I remember, at the time, thinking how it seemed that events, and responses to these events, had been split off, one from the other. The memories themselves may have faded, but the emotional reactions tended to persist in adult life. Bessel van der Kolk, a trauma theorist, has better articulated this, in recent years, describing how “trauma returns, not as a memory, but as a reaction”. And herein exists the world of triggers… Something – even something unconscious - in our current world, activates a painful memory. But it’s not the memory which ignites, but the emotion we felt at the time. In the current moment, we may feel incredibly hurt, angry, rattled or sensitive, and feel the response is disproportionate to the event at hand that ignited the memory.
In my mind, I had an image of each person carrying around a rucksack of feelings, disjoined and disconnected from the events that first evoked them. Humans have a need to rationalise and understand our experiences. This becomes difficult when a feeling gets evoked or activated, severed from a memory, and highly charged in real time.
How these powerful emotions are dealt with depends largely on the psychology of the individual. Some people are able to notice their discomfort, become curious about it, engage with it, sit with it and release it. Others do that sometimes, but also seek to calm themselves with self-soothing behaviours that may help in the very short term, but harm in the long run, like substance abuse, social isolation, rage, excessive anxiety and distraction.
And some of us eat!
This is how compulsive behaviour begins, and gains traction. Compulsive behaviour is just URGE-based behaviour. We get a ‘feeling’. We don’t like the feeling, nor understand it. And we want to change that feeling. And so, we employ whatever method has worked, over time, to accomplish that.
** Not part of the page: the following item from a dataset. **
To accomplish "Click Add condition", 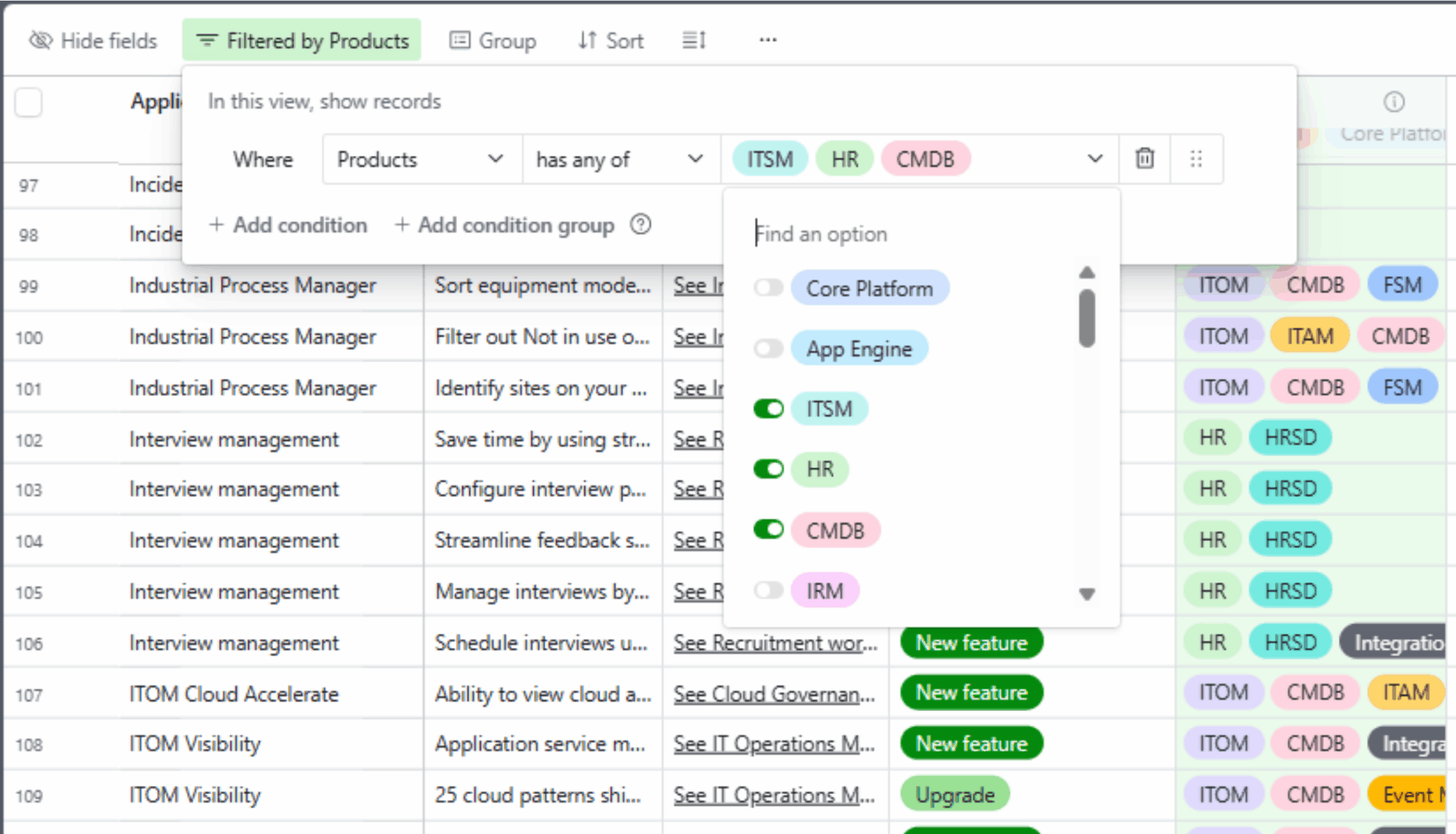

What can we do to change that feeling?
So compulsions are simply urges to shift a feeling. I explain to my clients who struggle, whether bariatric or otherwise, the opposite of compulsion is mindfulness. And so the antidote to urges to drink, drug, binge, rage, isolate, etc, is always going to be to slow down, breathe, and connect to the actual moment that you are in. Not the triggered one. Not the memory or response that was triggered by something distressing. And not the future-reality on the other side of an ‘act out’ that may feel “better”. But to pause. Breathe. Centre oneself. And keep going.
You don't have to become a yogi or travel to an ashram. You don't have to do anything really, other than just slow down. And when you slow down, the urges calm down a little, and you get a better handle on what's going on.
And the more you do this, the more you are able to do it, and the more it becomes part of your skills repertoire for effective life management!